Feeding is performed via a coaxial line 8 from the rear face of the
finite ground plane 1. The coaxial line 8 penetrates the interior
of the dielectric substrate 4. The outer conductor of the coaxial
line 8 short-circuits one stripline 5c(1) of the dipole antenna 5c,
while the inner conductor short-circuits the other stripline 5c(2).
Since the thickness of the coaxial line 8 is generally extremely
small compared to a wavelength, deterioration of characteristics of
the high-impedance substrate due to the formation of the hole 7 is
virtually nonexistent.
Sixth Embodiment
[0078] FIG. 6 is a configuration diagram of a high-impedance
substrate according to a sixth embodiment of the present invention.
For this high-impedance substrate, variable reactance elements 9
have been provided between adjacent metal patches 2 and at contacts
between the metal patches 2 and the linear conductors 3 in the
high-impedance substrate shown in FIG. 2. Reactance elements may be
used in place of the variable reactance elements 9.
[0079] Since all of the components other than the variable
reactance elements 9 are the same as those of the second
embodiment, a description thereof will be omitted.
[0080] A variable reactance element 9 is a high-frequency component
capable of varying the reactance value between terminals thereof. A
conductor such as a variable capacitance diode, a combination of a
switch and a fixed reactance element, or a MEMS
(MicroElectroMagnetic Systems) element may be used.

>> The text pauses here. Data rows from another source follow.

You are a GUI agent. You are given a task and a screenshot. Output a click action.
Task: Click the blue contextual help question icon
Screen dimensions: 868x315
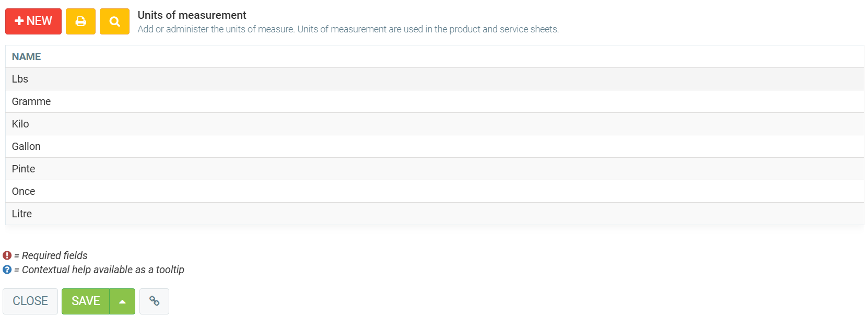click(x=7, y=270)
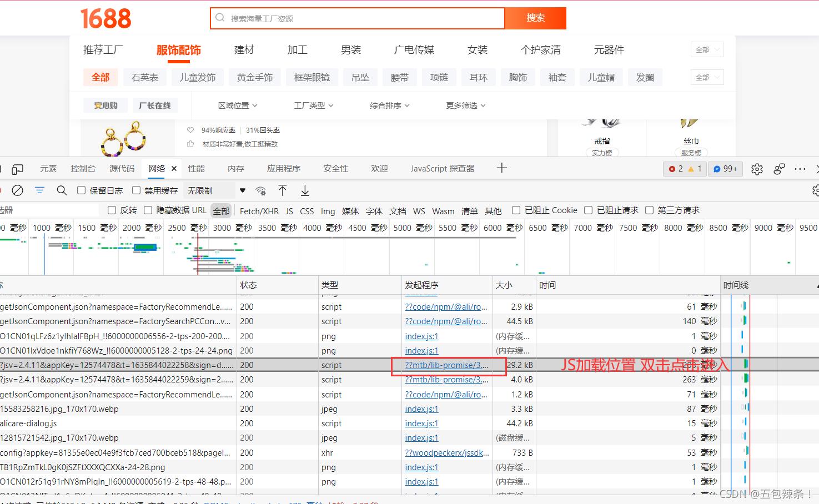Open DevTools settings gear
The image size is (819, 504).
tap(757, 169)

[0081] According to the configuration described above, in addition
to achieving the same effects as in the second embodiment, the
frequency band at which high-frequency characteristics are attained
can be varied.
Seventh Embodiment
[0082] FIG. 7 is a configuration diagram of an antenna device
according to a seventh embodiment of the present invention. For
this antenna device, a bowtie dipole antenna 5a has been provided
on the high-impedance substrate shown in FIG. 1 at a height that is
slightly higher than the metal patches 2. The bowtie dipole antenna
5a is arranged so as to extend in the longitudinal direction of the
high-impedance substrate, and is arranged at the center of the gap
between rows of metal patches.
[0083] Since all of the components other than the bowtie dipole
antenna 5a are the same as those of the first embodiment, a
description thereof will be omitted.
[0084] The bowtie dipole antenna 5a is constituted by a conductor
plate and has a shape that widens as the distance from the feeding
point 15 increases, and is an antenna having a wider band than the
dipole antenna 5. According to the configuration described above,
the bowtie dipole antenna 5a achieves adoption of a low profile in
the same manner as the dipole antenna according to the third
embodiment. This is because, as described with respect to the first
embodiment, since the high-impedance substrate has high-impedance
characteristics in the longitudinal direction of the antenna as
well as in a direction perpendicular thereto, currents do not flow
even if the bowtie dipole antenna 5a attempts to do so in various
directions on the finite ground plane 1.
Eighth Embodiment
[0085] FIG. 8 is a configuration diagram of an antenna device
according to an eighth embodiment of the present invention. For
this antenna device, a meander dipole antenna 5b has been provided
on the high-impedance substrate shown in FIG. 1 at a height that is
slightly higher than the metal patches 2. The meander dipole
antenna 5b is arranged so as to extend in the longitudinal
direction of the high-impedance substrate, and is arranged at the
center of the gap between rows of metal patches.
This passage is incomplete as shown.